The drive north from Dubrovnik to Split was one we had planned for three years.
Swooping along and around the Adriatic coast above the sparkling blue waters we admired lush, green and craggy islands and the morning mists rising from pine trees above us toward the high cornflower blue skies. It was dreamy.
We decided to break the journey for coffee at a beach town of Omis and joined a largely German crowd at a pretty bar by the river Cetina where it flows into the sea. A mistake.
Back at Bertha, innocently parked in sight of the bar, we discovered we had been ticketed and the fine was a massive €50, reduced to €15 if we paid within a week. In 2011, the quest for an internet connection and online banking was on. The fine was more than our daily trip budget!
The Split Autokamp proved to be huge. Travelling vans from across Europe were squeezed side by side and we were lucky to find a place within sight of the tiny beach and before a rally of French motor homers claimed the final spaces.

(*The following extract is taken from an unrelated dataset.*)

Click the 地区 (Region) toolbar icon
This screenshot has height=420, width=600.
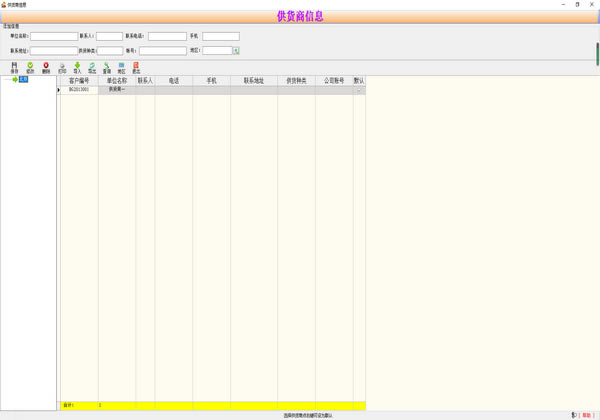(x=122, y=68)
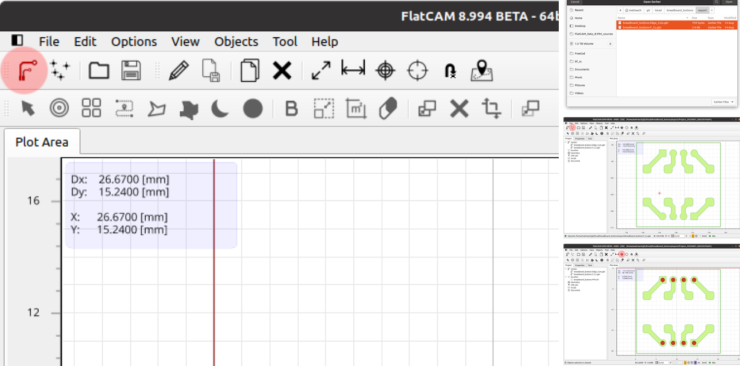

Catching the local bus, we passed through acres of ugly high-rise blocks of flats. It contrasted strongly with the breezy and open harbour, where we got off, in view of the tourists arriving from Italy on ferries, and further afield on cruisers.
Old Split is, incredibly, Diocletian’s Palace. Built for the Roman Emperor around AD 305 it later fell into Byzantine hands and ultimately Venetians’.
All three epochs have left their mark architecturally upon it and wandering around the white marble-floored streets, we admired still-standing Roman columns and pedestals, Romanesque churches, balconied merchant houses, domed palaces and grand central squares.
Expensive boutiques and jewellery shops had eye-catching window displays and coffee houses proffered brightly cushioned and canopied terraces from which to watch the crowds. It had a relaxed and extremely confident feel to it.
The tallest hill in Split, Marjan, offers a wonderful view across the old palace, Venetian centre and modern harbour. Topped by the simple Romanesque St Nicholas Church it’s a popular place for walking in the shade of dense pine trees.
The winding streets below were home to the bohemian crowd who seemed to live in converted churches and old, arcaded shops. We enjoyed a never-to-be-repeated Sunday Lunch at a café called Peron.
For three hours we were variously ignored, flattered, proffered deep fried frogs legs, sung to, toasted with a green aniseed firewater (several times) and eventually served a platter of divinely smoked fish from the moody and constantly toting chef at the griddle.
Somehow back on the bus, and eventually back the camp, we went straight into the sea to bathe off the smoke and inertia. It was a trip experience to remember!
Diocletian was born, not far from his eventual palace, in the town of Salona, the capital of the Roman province of Dalmatia. It took us four buses to find the site hidden amongst the outer-Split suburbs of apartment blocks, and upon the higher hills, urban streets of houses.
A huge park, Salona boasts a basilica with early Christian graves at its entrance from which we walked a cypress tree-lined route past Roman sarcophagi and limbless statues. It’s resemblance to Les Alycamps in Arles was marked.
We passed through the city walls and explored the early Roman baths, Caesar’s Gate, temples, a commercial centre and forum.
We had to cross under the modern highway to reach the steep and singed brown grassy banks of an unmistakable amphitheatre.
The site was vast and under hot skies, registering 34 degrees, it was singing with the sawing cicadas and buzzing of honeybees on clover flowers.
We were finding our way around and ended back, inevitably, at the old harbourside with the company of locals in a tiny park quaffing cheaply bought bottles of beer from an ‘alcohole’.
It was our second day, and second visit, and we were greeted convivially!